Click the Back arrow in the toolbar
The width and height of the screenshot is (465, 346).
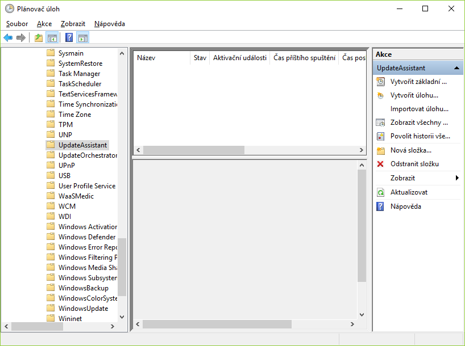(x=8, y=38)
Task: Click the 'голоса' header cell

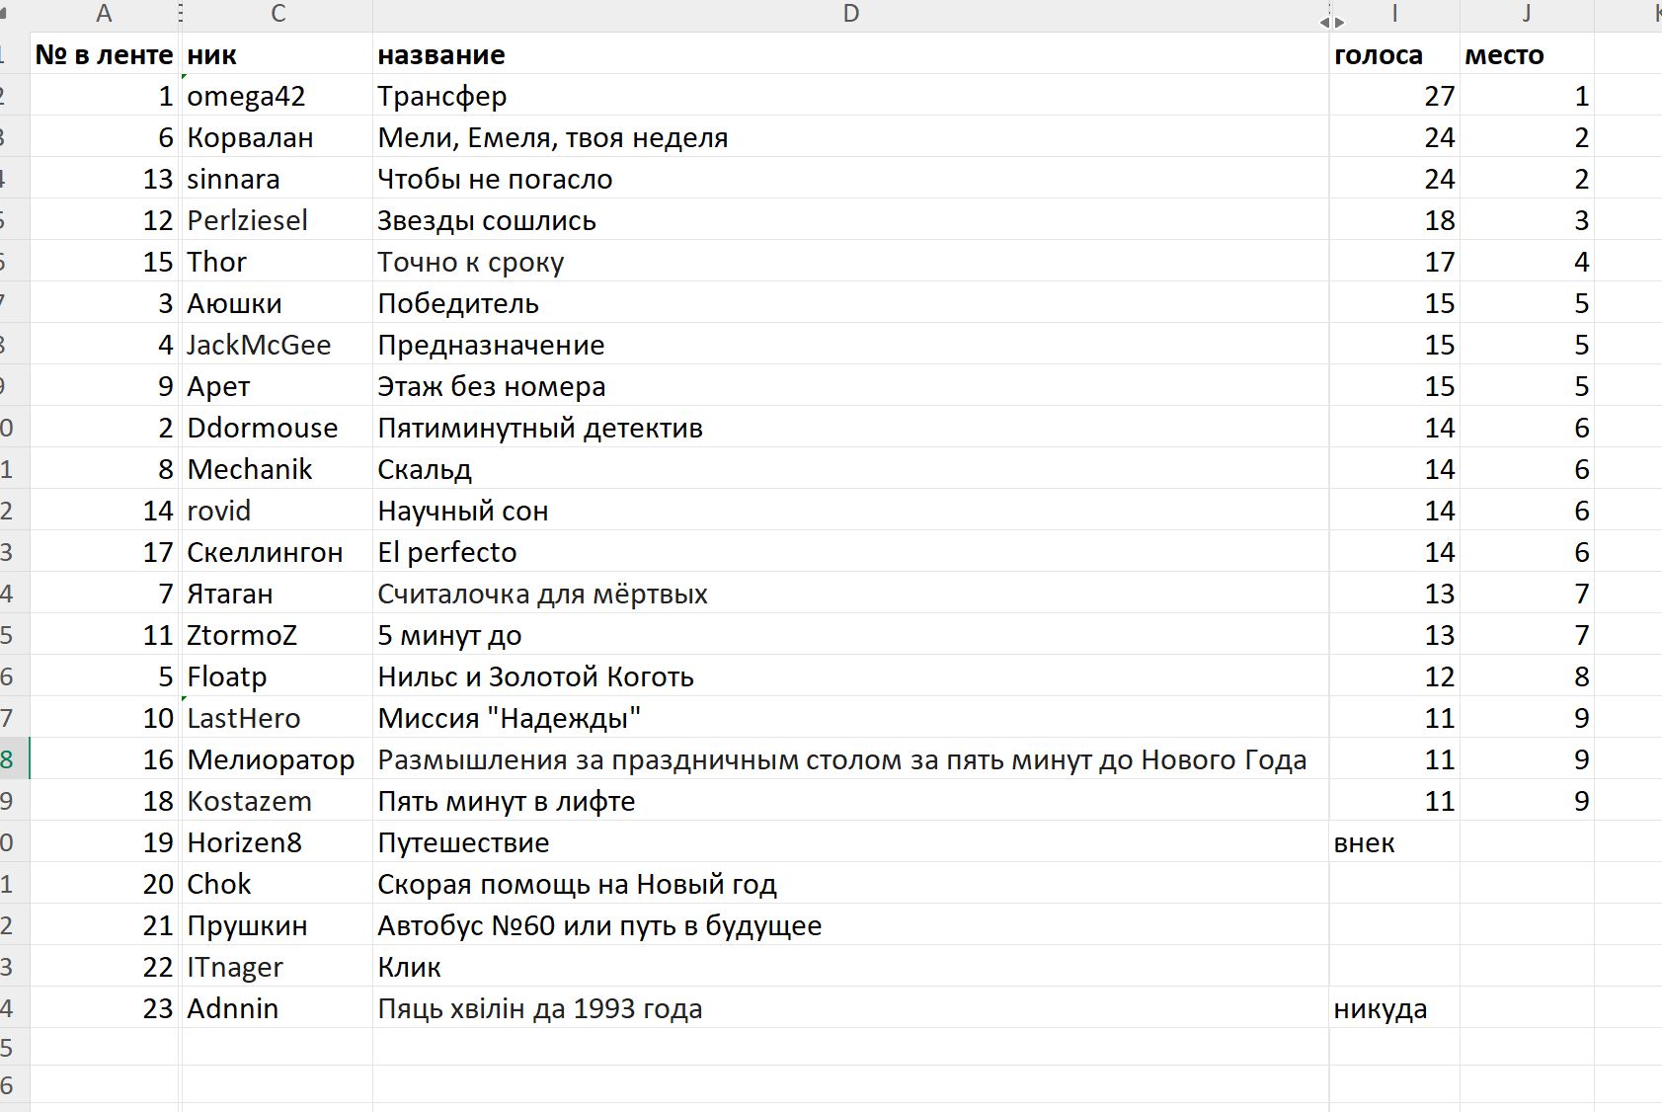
...
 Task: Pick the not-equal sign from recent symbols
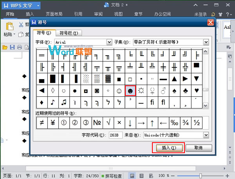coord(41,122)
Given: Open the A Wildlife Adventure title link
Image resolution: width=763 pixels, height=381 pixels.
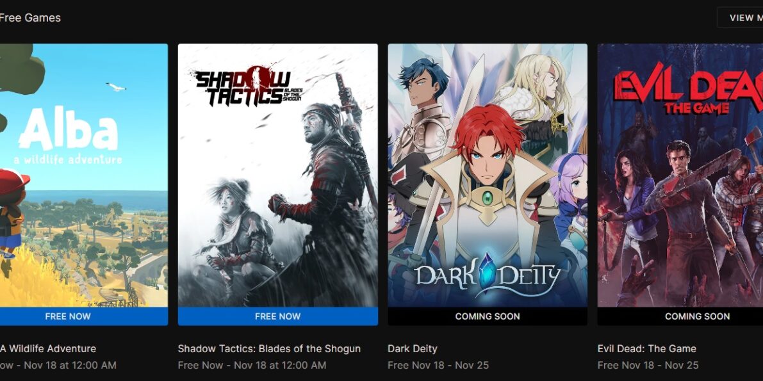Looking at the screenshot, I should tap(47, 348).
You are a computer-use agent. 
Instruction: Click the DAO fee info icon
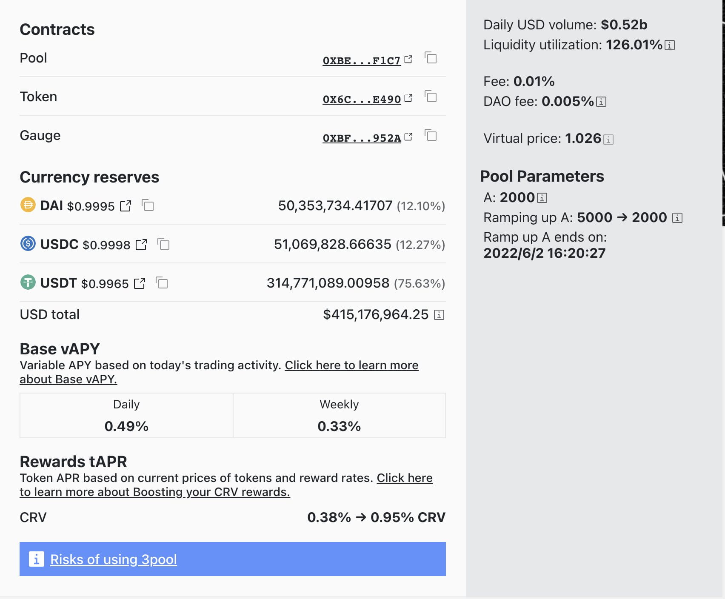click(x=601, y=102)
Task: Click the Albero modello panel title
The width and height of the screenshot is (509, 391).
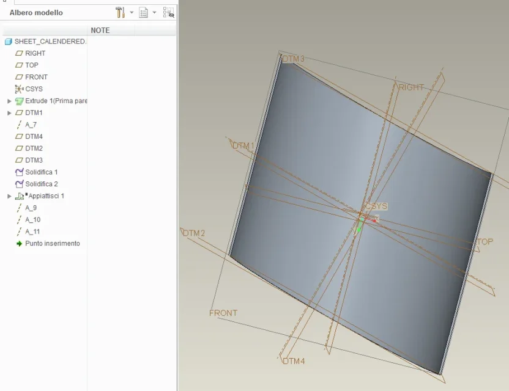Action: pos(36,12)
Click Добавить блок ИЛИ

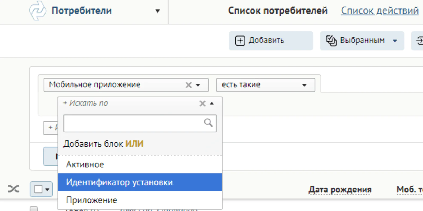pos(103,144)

> [EXERCISE] From the records above, give again only the part that opens with the line containing "Click the Back arrow in the toolbar" and closes with the line containing "Task: Click the 'голоса' header cell". Keep both ends but drop the pictures.

> [PROBLEM SOLUTION]
Click the Back arrow in the toolbar
The width and height of the screenshot is (465, 346).
(x=8, y=38)
Task: Click the 'голоса' header cell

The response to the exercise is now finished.